** START **

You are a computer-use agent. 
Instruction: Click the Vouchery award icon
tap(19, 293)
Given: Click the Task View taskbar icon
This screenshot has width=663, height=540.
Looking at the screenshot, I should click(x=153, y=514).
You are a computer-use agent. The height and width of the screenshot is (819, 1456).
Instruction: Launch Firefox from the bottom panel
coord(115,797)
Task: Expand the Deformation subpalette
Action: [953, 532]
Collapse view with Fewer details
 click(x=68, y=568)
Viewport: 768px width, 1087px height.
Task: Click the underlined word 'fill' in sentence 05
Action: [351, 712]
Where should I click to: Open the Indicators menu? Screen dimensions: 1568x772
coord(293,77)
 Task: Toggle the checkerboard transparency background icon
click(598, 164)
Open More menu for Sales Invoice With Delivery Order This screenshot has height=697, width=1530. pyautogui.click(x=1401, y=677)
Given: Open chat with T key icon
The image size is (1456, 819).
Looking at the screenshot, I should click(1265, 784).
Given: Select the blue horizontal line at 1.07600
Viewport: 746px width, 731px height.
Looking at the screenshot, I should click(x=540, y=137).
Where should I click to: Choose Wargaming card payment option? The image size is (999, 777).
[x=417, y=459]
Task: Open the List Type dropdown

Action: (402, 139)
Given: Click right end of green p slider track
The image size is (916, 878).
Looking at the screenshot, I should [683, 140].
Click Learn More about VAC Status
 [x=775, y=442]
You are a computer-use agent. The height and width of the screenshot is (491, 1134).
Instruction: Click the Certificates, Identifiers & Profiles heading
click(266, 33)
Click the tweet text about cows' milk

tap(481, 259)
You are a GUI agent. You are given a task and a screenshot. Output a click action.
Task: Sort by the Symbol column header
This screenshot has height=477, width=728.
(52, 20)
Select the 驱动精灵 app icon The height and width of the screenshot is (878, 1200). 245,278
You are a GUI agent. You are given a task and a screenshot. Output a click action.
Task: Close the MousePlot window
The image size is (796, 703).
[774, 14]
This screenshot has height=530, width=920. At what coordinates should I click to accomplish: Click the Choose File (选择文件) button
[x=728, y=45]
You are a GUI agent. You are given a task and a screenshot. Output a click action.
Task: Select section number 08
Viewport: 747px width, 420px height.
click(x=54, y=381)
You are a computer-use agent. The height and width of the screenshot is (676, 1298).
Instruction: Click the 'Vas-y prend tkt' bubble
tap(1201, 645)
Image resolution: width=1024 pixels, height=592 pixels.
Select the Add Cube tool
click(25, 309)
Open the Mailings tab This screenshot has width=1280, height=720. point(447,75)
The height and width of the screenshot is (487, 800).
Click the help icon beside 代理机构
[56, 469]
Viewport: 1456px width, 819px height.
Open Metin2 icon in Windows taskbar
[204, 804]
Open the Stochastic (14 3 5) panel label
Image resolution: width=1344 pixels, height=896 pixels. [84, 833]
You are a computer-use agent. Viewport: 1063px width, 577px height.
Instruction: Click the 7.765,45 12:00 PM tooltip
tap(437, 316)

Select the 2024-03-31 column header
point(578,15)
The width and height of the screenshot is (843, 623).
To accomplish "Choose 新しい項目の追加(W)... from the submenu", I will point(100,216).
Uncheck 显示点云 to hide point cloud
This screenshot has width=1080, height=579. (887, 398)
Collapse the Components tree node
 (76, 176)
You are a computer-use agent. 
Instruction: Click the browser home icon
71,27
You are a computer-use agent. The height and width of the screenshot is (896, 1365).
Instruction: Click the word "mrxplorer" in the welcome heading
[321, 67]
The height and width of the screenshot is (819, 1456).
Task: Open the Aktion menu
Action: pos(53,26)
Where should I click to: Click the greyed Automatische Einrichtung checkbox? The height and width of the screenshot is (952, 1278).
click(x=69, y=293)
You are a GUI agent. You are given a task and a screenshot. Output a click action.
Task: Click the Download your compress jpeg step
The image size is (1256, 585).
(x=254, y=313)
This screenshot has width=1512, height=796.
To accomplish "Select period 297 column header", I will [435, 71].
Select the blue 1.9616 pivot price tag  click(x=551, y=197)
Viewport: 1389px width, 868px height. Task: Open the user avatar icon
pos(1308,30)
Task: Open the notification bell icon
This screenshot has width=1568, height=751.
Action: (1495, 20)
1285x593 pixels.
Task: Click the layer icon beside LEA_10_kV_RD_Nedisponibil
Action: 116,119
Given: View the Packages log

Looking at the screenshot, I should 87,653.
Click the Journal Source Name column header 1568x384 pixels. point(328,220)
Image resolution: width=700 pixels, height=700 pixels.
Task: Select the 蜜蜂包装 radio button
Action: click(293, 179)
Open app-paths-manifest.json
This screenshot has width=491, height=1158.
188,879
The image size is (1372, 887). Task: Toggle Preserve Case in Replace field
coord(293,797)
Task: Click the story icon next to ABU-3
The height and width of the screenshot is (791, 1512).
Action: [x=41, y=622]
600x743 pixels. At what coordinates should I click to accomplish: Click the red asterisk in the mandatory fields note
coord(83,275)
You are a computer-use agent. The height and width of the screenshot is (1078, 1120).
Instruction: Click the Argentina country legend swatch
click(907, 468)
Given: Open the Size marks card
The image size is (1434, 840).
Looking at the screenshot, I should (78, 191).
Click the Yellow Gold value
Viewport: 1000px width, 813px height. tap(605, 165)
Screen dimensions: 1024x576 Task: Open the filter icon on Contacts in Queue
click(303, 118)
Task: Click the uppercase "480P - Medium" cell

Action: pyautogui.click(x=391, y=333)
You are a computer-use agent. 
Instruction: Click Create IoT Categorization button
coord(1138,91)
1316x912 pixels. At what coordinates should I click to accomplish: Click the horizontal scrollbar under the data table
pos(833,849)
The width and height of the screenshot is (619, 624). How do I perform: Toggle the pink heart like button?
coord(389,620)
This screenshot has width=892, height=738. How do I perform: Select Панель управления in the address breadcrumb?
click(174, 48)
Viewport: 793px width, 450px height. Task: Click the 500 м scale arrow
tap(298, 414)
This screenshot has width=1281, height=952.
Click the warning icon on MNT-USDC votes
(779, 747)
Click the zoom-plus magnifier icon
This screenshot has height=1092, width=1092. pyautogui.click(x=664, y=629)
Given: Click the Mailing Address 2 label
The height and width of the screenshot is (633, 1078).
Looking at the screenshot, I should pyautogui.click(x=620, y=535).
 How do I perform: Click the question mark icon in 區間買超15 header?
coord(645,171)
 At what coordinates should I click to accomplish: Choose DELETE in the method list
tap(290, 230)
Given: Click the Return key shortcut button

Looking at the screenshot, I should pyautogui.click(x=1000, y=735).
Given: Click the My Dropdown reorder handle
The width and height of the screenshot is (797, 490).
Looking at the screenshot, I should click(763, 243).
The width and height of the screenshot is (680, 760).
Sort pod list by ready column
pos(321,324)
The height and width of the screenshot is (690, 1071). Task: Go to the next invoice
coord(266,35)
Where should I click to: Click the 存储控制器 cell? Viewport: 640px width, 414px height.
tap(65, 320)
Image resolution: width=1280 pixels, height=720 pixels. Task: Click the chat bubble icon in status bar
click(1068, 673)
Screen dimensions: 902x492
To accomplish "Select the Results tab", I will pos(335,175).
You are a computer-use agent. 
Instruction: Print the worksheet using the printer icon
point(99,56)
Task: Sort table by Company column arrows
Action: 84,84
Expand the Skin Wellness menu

** END **

- WHAT TO PRODUCE -
Collect every line of the data above that contains the string "perform". Uppercase and lowercase count as different.

- REPLY TO THE TASK -
The width and height of the screenshot is (619, 624). How do I perform: Toggle the pink heart like button?
This screenshot has width=892, height=738. How do I perform: Select Панель управления in the address breadcrumb?
 How do I perform: Click the question mark icon in 區間買超15 header?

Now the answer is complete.